CLEARWATER, Fla. -- Cole Hamels is stuck in the middle.
Hamels has said for months he does not want to spend the remaining prime years of his baseball career playing on a losing team. He sharpened his words Wednesday, when he told USA Today he wants to win and "and I know it's not going to happen here." He likely feels that way because the Phillies have said they are rebuilding and unlikely to compete again until 2017 or '18.
But Hamels also appreciates his time in Philadelphia. The Phillies drafted him in 2002. He won a World Series in '08. He signed a six-year, $144 million contract extension in '12. He lives in the area. He appreciates the fans.
Hamels wants to be honest, but he also does not want to sound ungrateful. He does not want to offend.
So Hamels backed away from his harsh assessment in a sometimes-uncomfortable 25-minute news conference Saturday afternoon at Bright House Field. He answered questions about his desire to remain in Philadelphia with members of the Phillies front office seated nearby, including team chairman David Montgomery.
Montgomery handed Hamels the $144 million contract a few years ago.
"You have to be accountable for what you do," Hamels said. "You know, I can't, I guess, be liked by everybody. You know, that's not the goal. You're not going to be politically correct any time you ever say anything. I think everybody learns that. You're not going to appease everybody. So this is who I am.
"For what it's worth, I've always tried to be very honest with people in general. I don't cue-card it. I don't have my cue cards up here giving you the straight-laced answers that I know a lot of people have been able to get away with."
Cliff Lee, Jonathan Papelbon and Hamels each addressed reporters this week. In the past, each has indicated or said flatly they would like to play for a winner or play elsewhere. But the trio followed the good teammate script. They said they are happy to be in Philadelphia. They said they believe they can win here.

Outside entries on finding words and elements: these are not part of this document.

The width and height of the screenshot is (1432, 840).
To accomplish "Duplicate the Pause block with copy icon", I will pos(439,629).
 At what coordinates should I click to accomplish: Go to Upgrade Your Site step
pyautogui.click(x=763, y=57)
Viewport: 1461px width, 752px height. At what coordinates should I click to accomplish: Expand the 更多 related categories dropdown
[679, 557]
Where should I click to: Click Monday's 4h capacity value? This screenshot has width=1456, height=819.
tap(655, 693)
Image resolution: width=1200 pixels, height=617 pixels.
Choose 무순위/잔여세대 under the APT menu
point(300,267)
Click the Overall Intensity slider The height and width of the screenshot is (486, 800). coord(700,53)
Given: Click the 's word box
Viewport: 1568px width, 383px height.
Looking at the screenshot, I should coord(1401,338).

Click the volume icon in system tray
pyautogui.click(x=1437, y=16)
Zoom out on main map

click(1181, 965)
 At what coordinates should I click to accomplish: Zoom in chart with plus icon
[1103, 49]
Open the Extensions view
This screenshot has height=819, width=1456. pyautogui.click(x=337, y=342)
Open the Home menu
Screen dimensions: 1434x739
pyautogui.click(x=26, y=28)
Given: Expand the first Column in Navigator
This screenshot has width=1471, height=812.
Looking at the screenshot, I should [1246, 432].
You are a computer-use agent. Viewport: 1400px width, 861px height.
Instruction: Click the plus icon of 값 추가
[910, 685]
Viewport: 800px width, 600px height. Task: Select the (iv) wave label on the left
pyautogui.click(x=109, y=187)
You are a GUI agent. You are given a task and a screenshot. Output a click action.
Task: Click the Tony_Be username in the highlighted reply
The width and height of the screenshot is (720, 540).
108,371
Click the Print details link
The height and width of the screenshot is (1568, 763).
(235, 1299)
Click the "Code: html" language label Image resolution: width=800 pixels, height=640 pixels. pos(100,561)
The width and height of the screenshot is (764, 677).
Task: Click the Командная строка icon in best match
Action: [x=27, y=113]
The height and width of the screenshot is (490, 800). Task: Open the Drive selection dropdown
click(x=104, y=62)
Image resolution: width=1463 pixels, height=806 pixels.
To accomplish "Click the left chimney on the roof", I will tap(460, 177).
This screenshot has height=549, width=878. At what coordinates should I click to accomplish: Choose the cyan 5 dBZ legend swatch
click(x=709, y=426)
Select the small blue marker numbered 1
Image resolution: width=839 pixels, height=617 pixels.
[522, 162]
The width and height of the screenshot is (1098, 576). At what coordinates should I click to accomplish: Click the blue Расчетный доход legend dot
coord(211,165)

"You can't count us out," Hamels said. "We all have the opportunity to prove people wrong."
Hamels deflected questions about his desire to be traded, because expressing those desires does not benefit one of the most popular and successful pitchers in franchise history.
"I've made my home in Philadelphia since the very beginning," Hamels said, when asked if he would welcome a trade. "This is where I'm fully committed."
Hamels said his comments in USA Today were a continuation from a conversation in January. The latest comments came Tuesday. He said his feelings expressed in the story followed stories from the winter about how the Phillies won't win in the future.
So are those his feelings today?
"At this given moment, I'm a Phillie," Hamels said.
So does he want to go somewhere where he can win?
"Right now I know that as we start, I think we're 0-0," Hamels said. "I think everybody's in first place. I don't think any one of you guys have written anything about how we're going to compete and win our division. So it's something for us to take as a group and to go out there and prove to people the type of players that we are."
So how did he react when Phillies president Pat Gillick said it would take a few years to complete the rebuilding process?
"I have no control over a certain direction," Hamels said. "An organization, they have a bigger picture that they have to worry about. As a player, we really have to take the straight-and-narrow approach. We have a job to do, people are counting on us, and I think that's kind of what an organization, an upper management, has to worry about, is what players are going to be accountable, what direction can we go with what we have. I'm just one piece of the puzzle, and as long as I can go out and do what they expect, then I'm fulfilling my end of the bargain."
Trading Hamels would speed up the rebuilding process, because he is the only Phillies veteran relatively young and still in his prime. Theoretically, the club could get a load of talent in return.
But it will not be easy. Philadelphia still has the unsuccessful 2009 Cliff Lee trade with Seattle on its mind, so it must get something it loves in return. The Phillies can't miss. Hamels also is owed $96 million, which includes $22.5 million in salary each of the next four seasons, plus a $6 million buyout on a '19 club option worth $20 million. They want Hamels' new team to pay the entire contract, or most of it. Teams might balk if they plan to give the Phillies the prospects they want.
Asked if he would require the club option to be picked up to waive his limited no-trade clause, Hamels said, "That's a family decision."
Hamels is in a tough spot. He wants to play for a winner, but at the moment, he does not want to upset or alienate the organization or fan base.
"I'm very fortunate to be in the position that I am," Hamels said. "To be that player that's been able to win a World Series for a very historical franchise, and to make my home in Philly and see what sports really do mean to Philly fans, it's been nice. And being able to go out and represent not only the organization, but the city of Philadelphia, has been an honor. And I think I'll remain to do so until I'm told that I can't."
Todd Zolecki is a reporter for MLB.com. This story was not subject to the approval of Major League Baseball or its clubs.